Cette partie du texte est sûrement la moins ambitieuse. Ce sont les États qui seront en charge de décider si les entreprises ont bien rempli leurs obligations et qui donneront l’accord final. Beaucoup d’acteurs environnementaux estiment qu’un organisme indépendant aurait été préférable.
Identifiez-vous d’autres lacunes ?
Une chose n’a pas été très étudiée pendant les négociations : on a maintenant un processus pour créer des aires marines protégées, mais on n’a pas déterminé comment les contrôler, les financer et les surveiller. Le texte requiert des États qu’ils soumettent un plan de gestion lorsqu’ils proposent de créer une aire marine protégée, mais ce n’est pas très précis. C’est quelque chose qui devra absolument être abordé lors de la prochaine conférence des parties (COP), afin que ces aires marines protégées soient vraiment efficaces, et pas seulement des « aires de papier ».

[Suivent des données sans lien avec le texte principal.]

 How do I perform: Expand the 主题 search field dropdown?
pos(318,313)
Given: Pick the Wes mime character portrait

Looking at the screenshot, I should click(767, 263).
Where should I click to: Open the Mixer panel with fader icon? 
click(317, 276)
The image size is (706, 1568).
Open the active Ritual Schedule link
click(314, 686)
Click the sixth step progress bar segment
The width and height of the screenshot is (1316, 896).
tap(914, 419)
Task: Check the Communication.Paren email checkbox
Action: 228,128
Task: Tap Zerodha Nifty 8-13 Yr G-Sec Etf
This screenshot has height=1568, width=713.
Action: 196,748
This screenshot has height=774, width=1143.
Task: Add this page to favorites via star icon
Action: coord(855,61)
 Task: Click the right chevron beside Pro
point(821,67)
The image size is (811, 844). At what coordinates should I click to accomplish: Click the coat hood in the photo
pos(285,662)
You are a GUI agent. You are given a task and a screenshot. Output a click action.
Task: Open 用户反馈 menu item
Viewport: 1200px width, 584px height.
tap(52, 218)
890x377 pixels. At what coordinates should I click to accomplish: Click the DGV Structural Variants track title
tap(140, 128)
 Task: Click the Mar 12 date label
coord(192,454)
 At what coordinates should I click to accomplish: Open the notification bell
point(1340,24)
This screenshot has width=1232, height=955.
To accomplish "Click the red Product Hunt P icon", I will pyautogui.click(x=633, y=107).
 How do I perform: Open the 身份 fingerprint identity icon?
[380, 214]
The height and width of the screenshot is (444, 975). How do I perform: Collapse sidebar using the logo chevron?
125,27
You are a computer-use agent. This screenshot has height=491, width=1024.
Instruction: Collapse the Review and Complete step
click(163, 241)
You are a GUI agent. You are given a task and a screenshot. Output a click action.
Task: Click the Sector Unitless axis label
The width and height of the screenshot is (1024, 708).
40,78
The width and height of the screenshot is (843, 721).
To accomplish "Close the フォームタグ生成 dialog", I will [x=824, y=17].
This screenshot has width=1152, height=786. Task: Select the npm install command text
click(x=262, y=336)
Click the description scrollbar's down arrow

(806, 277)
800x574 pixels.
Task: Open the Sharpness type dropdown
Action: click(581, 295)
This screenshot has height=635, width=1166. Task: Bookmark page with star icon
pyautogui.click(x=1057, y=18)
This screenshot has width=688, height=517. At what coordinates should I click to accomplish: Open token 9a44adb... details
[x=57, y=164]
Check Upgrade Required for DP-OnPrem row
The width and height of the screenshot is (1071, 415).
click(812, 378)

Des chalutiers géants ont pêché pendant près de 3 000 heures au sein d’aires marines protégées, en 2019 au Royaume-Uni. Greenpeace
Certaines associations, comme Bloom, déplorent que le texte ne prévoie rien en ce qui concerne la pêche industrielle, qui est pourtant l’une des principales responsables de la destruction de la biodiversité marine. Le texte ne contient rien, non plus, sur l’exploitation des fonds marins…
Les États ont choisi en 2017 les sujets qu’ils aimeraient aborder dans le cadre de ce traité. Dès le début, il était exclu d’évoquer la pêche et les fonds marins, car d’autres institutions les gèrent. Un des principes de l’accord, c’est qu’il ne peut pas porter préjudice aux organisations existantes.
Quelles sont les prochaines étapes avant l’entrée en vigueur définitive du texte ?
On doit encore avoir un processus de signature, en septembre. La ratification, ensuite, dépendra du processus législatif de chaque pays, qui peuvent avoir besoin de l’approbation de leurs parlements. On a besoin de soixante ratifications pour que le texte entre en vigueur. On s’attend à ce que cela soit atteint bientôt, car plus de cinquante pays font déjà partie d’une « coalition de haute ambition ».
Certains États se sont-ils montrés réticents ?
La Russie a dit qu’elle n’était pas satisfaite du résultat. Il est peu probable qu’elle signe l’accord. Mais aucun autre État ne s’est exprimé contre le traité.
Les États qui ne signeront pas devront-ils malgré tout se soumettre à ces nouvelles règles ?
Dans le droit international public et le droit de la mer, il y a parfois ce que l’on appelle le « droit de coutume » : après un certain temps, certaines obligations deviennent coutumières. Peut-être qu’après un petit moment, certaines obligations du traité de protection de la haute mer auront ce statut. Même les États qui ne feront pas partie du traité pourraient alors être appelés à le respecter.
Il est vrai que, pour le moment, seuls les États qui auront vraiment signé ou ratifié le traité auront des obligations. Dans ce contexte, il est très important que certains pays, comme la Chine, signent ce traité. Elle est très active en haute mer, et dispose de la plus grande flotte hauturière du monde. Si elle le ratifie, cela pourrait avoir beaucoup d’impact. J’espère que ce sera le cas, mais c’est difficile à dire pour le moment.